I made a new friend on Saturday. M. (I won’t use her name because I haven’t asked her) came to the writers’ group I’m a part of. It turns out she heard me speak at a church a while back, and we have things in common, and we ended up having lunch. I realized that making a new friend is even more thrilling in adulthood than in 2nd grade. I think that’s because in 2nd grade you expect to make new friends. When it happens now, it’s in the small-miracle category.
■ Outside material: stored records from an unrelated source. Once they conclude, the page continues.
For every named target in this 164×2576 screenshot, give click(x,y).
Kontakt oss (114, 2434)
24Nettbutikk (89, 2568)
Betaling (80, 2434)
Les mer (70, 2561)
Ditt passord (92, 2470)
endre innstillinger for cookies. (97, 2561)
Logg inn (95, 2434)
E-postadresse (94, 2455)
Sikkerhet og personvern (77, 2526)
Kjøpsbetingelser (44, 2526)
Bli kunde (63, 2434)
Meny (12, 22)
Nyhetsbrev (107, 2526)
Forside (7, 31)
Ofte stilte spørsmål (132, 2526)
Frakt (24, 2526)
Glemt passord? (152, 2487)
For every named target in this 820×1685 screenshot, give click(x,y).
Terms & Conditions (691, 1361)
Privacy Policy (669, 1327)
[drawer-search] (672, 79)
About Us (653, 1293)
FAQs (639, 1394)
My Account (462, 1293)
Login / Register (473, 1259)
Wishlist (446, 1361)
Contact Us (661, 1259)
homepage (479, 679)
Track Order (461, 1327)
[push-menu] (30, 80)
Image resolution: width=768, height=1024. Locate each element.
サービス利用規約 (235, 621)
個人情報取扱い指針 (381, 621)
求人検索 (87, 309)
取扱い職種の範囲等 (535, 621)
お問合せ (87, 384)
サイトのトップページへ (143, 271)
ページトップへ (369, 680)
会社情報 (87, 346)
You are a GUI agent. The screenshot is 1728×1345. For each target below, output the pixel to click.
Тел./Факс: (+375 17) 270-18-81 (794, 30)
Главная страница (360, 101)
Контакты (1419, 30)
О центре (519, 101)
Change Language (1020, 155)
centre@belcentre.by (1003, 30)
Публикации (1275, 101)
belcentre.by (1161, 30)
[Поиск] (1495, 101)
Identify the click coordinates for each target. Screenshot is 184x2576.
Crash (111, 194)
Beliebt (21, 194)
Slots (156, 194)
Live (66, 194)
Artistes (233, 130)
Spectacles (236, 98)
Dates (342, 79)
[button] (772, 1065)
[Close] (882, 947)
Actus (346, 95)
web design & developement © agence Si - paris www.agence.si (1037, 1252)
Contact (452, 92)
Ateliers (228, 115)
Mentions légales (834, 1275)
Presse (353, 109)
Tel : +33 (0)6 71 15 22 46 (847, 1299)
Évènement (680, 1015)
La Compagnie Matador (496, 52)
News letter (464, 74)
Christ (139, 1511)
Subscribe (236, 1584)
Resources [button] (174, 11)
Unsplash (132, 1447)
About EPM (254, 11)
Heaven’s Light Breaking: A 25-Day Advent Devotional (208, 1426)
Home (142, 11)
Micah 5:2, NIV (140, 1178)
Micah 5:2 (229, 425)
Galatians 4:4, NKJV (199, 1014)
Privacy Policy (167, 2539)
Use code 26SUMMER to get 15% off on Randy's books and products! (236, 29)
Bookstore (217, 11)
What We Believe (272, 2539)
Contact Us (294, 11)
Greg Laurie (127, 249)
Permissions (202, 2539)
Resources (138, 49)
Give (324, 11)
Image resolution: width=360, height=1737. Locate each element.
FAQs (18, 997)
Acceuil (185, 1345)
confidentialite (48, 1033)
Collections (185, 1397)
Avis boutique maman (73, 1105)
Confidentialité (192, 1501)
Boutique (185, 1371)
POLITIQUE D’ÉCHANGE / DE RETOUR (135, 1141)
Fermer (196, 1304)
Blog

M. is impressive and motivational because she walks the spiritual walk the way a lot of people talk it but stop there. She isn’t flashy about it, and she doesn’t brag: she just does it. I was particularly entranced by the fact that she gets up at 3 a.m. for spiritual practice. I know that many spiritual luminaries have done this: the late Dr. Richard Carlson did it for years, and I’ve read that Deepak Chopra does, as well. My new friend uses these early morning (some would say “late night”) hours for prayer, journal-writing, meditation, and yoga, and for running in the park with her Siberian husky. Getting up as early as she does, she can get all this done and still have plenty of time to get ready and make it on time to her very responsible job. (There’s no sense in being, as I heard it worded once, “too damned spiritual to be any earthly good.”)
Thanks to M., I’ve been inspired for four days now! I figure that if she can get up at 3, I have no excuse for not getting up at 6 and doing my spiritual practice, perhaps less Olympian than hers, but workable just the same. Obviously, we’re different people with different lives. She’s single and I’m not. My husband puts up with a lot already (it must be tough to be a secular humanist married to Liittle Miss God-Is-All-and-Everything); announcing that I’m going to start getting to sleep at 8:30 so I can get up at 3 would not be a spiritual thing to do. But not announcing anything (in other words: shut up and do it), I can get to sleep by 10 and get up at 6 and do what I have to do.
I am so grateful for M. and my other friends who show me that ordinary people can live extraordinary lives. It’s one thing to read about saints and mystics, and quite another to see people who ride and bus, and carry backpacks, and can talk about movies and politics and be in every apparent sense “normal,” having the depth and richness of an inner life, too.